= Exercise A =
Reproduce word for word the passage of the blog post starting with "there are people" and going on through "and abuse it.".

____________________

Wednesday, January 27, 2010

to whom are you truly loved

to the world you may be one person but to one person you may be the world..
its stuck in my head but its not qualifying right now.
who am i the world to.


there are people that hold mallets. people that hold meaningful conversations. people that hold the world in the palm of their hands and recreate it. and people that hold that same power and abuse it.

some people have great families and are in great working relationships and get all the love they could possibly need everyday.
im some of that people. but i still dont feel loved enough
maybe its because i dont yet see the love other people truly have for me
maybe its because i dont yet love myself

Tuesday, January 26, 2010

the smell of rain

ive always hated summer. every one that i can remember since ive been able to remember has always been bad. and i mean real bad.. not just sitting in the house for two months eating my feelings and gaining twenty pounds. which is exactly what i did the first summer. i was alone, i didnt want friends and all i did was eat. thankfully that school year i ended up getting back to my normal weight.
the summer after that was the first time i ever felt hurt by a guy, other than my father. the one after that was better because i finally found friends i thought i was going to keep forever and i had a lot of fun just being a girl. although knowing in the back of my mind at each minute there was still something missing, i always felt a little out of place with whoever i was with; meaning friends of course.
the following summer was the best yet. i had met him a little before summer time. we were friends for a bit until we decided being together was what we both wanted. i was with him for a whole nother year. and by now both of us were starting to grow apart as people which i never thought would happen. but still that summer was okay.. well the beginning half anyways. the end of that summer was the worst summer and pain i experienced yet. and as im writing this its hard to place the time of events in my head. it seems as though after the passing of my gram (which is why only the first half of the summer was good) a lot of what i went through before her sort of fizzles. of course everything prior to her, what i went through was important but obviously no pain could ever compare to a loss like that. that was the summer of 2006. doing the math in my head i suppose i was with my first love for about two years. i lost both my best friends in a duration of a week. and somehow i just thought that i would never see either of those days come. and if they did i expected one to be there if the other wasnt. and nobody could hold god from needing another angel so why did i have to lose my boyfriend too...i honestly thought i wasnt going to live. i mean what are you supposed to think, or feel when something like that happens.
i suppose it pisses me off more than anything that he left with no remorse. and what he did while my family and i were all going through this was even more disgusting. and i truthfully cant yet say im completely over it. i probably would be if my gram wasnt attached to it...... anyways..
i met someone new at the end of that year and boy was i in for a carnival of love. i was never really together with him but i surely loved him. i was surprised in myself how quick i fell after being so heartbroken over my first love, and he was never a stepping stone. but i guess i thought to myself i deserved better than what my first had put me through.. lol....i would of been better off being alone. that summer was really hard. it was filled with so much bullshit and bipolarness i thought i was never gonna come out of it.. and by the end of next summer, i finally did.

____________________

= Exercise B =
Repeat verbatim the records starting with the line with "This screenshot has height=750, width=1440." and going on through the line with "Action: point(115,610)", omitting the pictures from your answer.

= Data supplied =
____________________

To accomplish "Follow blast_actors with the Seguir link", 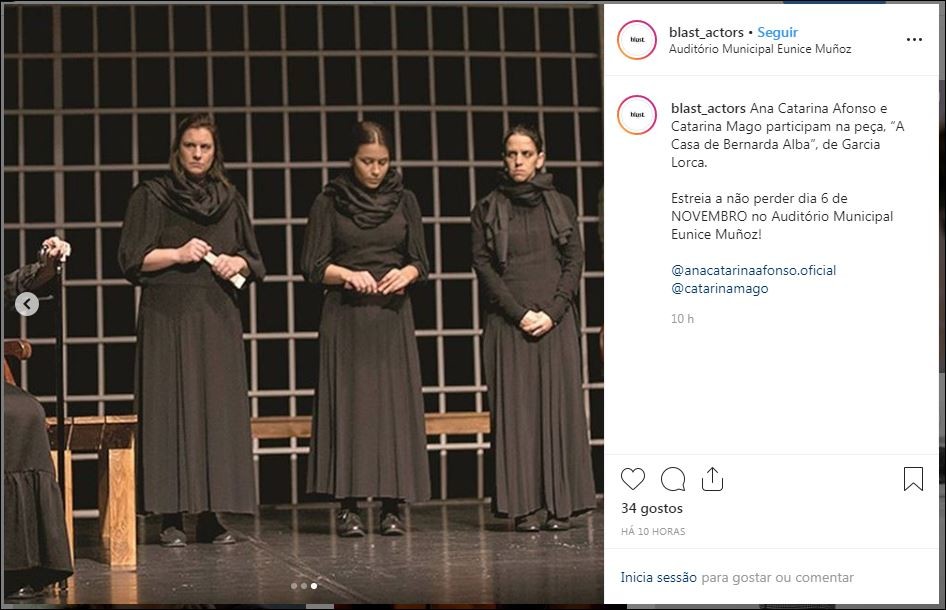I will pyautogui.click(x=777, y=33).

____________________

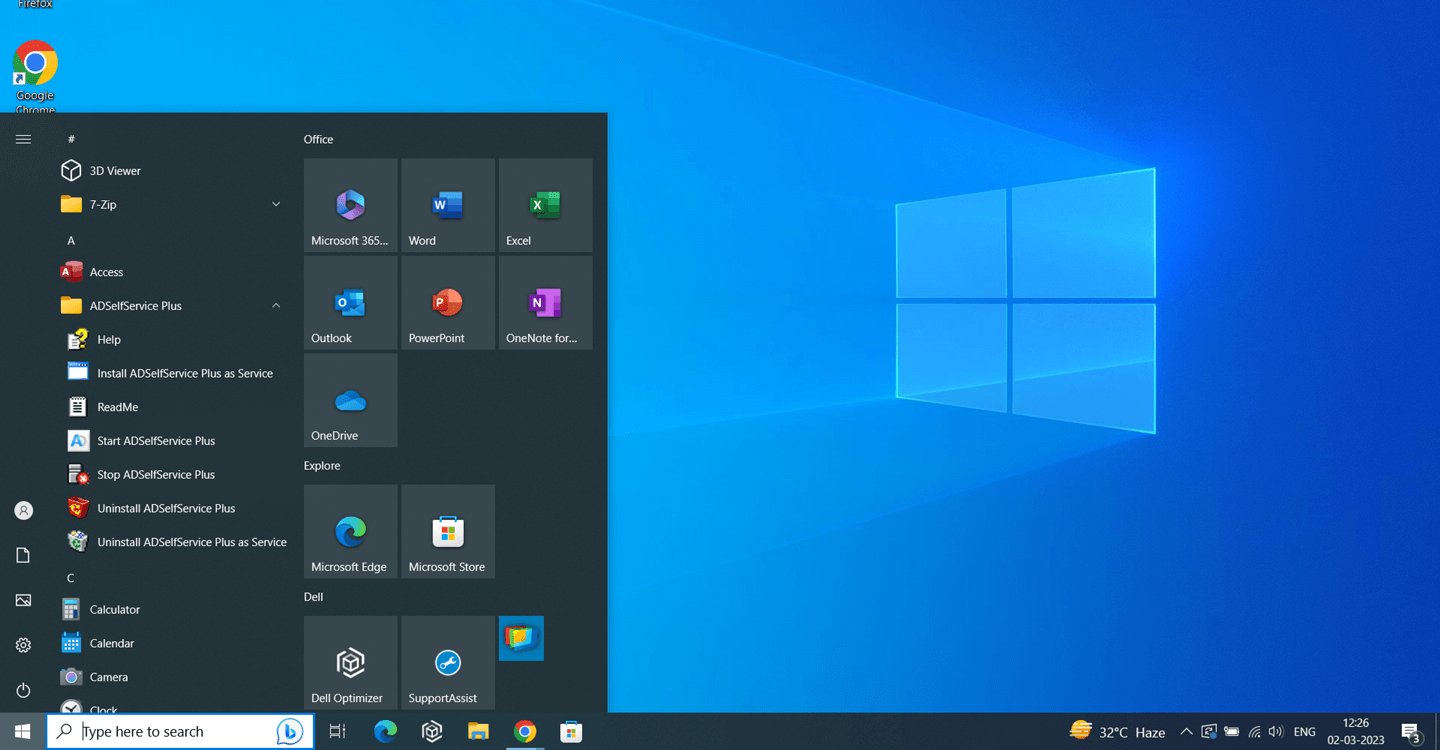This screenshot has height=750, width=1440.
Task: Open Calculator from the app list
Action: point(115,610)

____________________

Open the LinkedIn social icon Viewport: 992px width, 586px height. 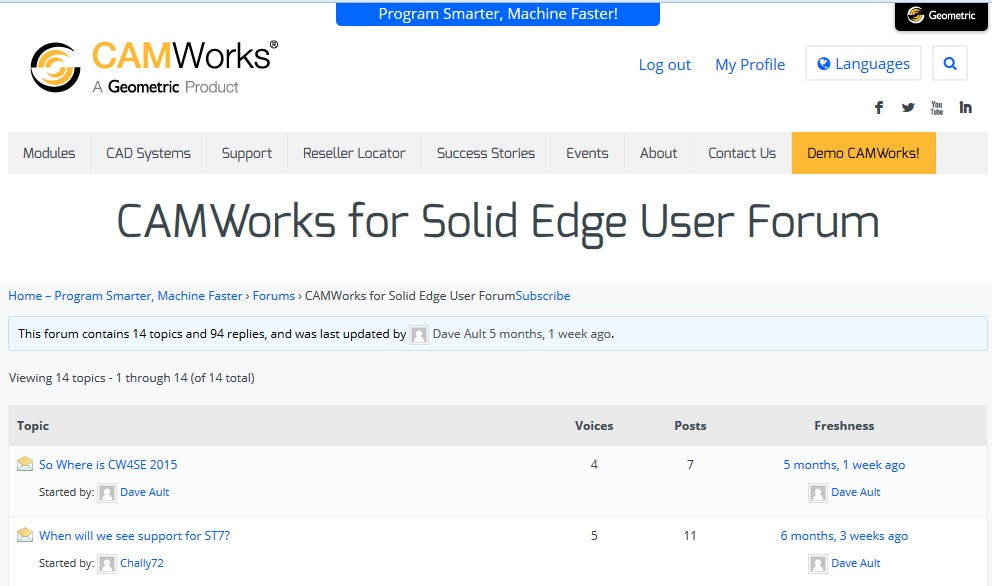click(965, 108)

____________________

= Expected answer A =
there are people that hold mallets. people that hold meaningful conversations. people that hold the world in the palm of their hands and recreate it. and people that hold that same power and abuse it.

= Expected answer B =
This screenshot has height=750, width=1440.
Task: Open Calculator from the app list
Action: point(115,610)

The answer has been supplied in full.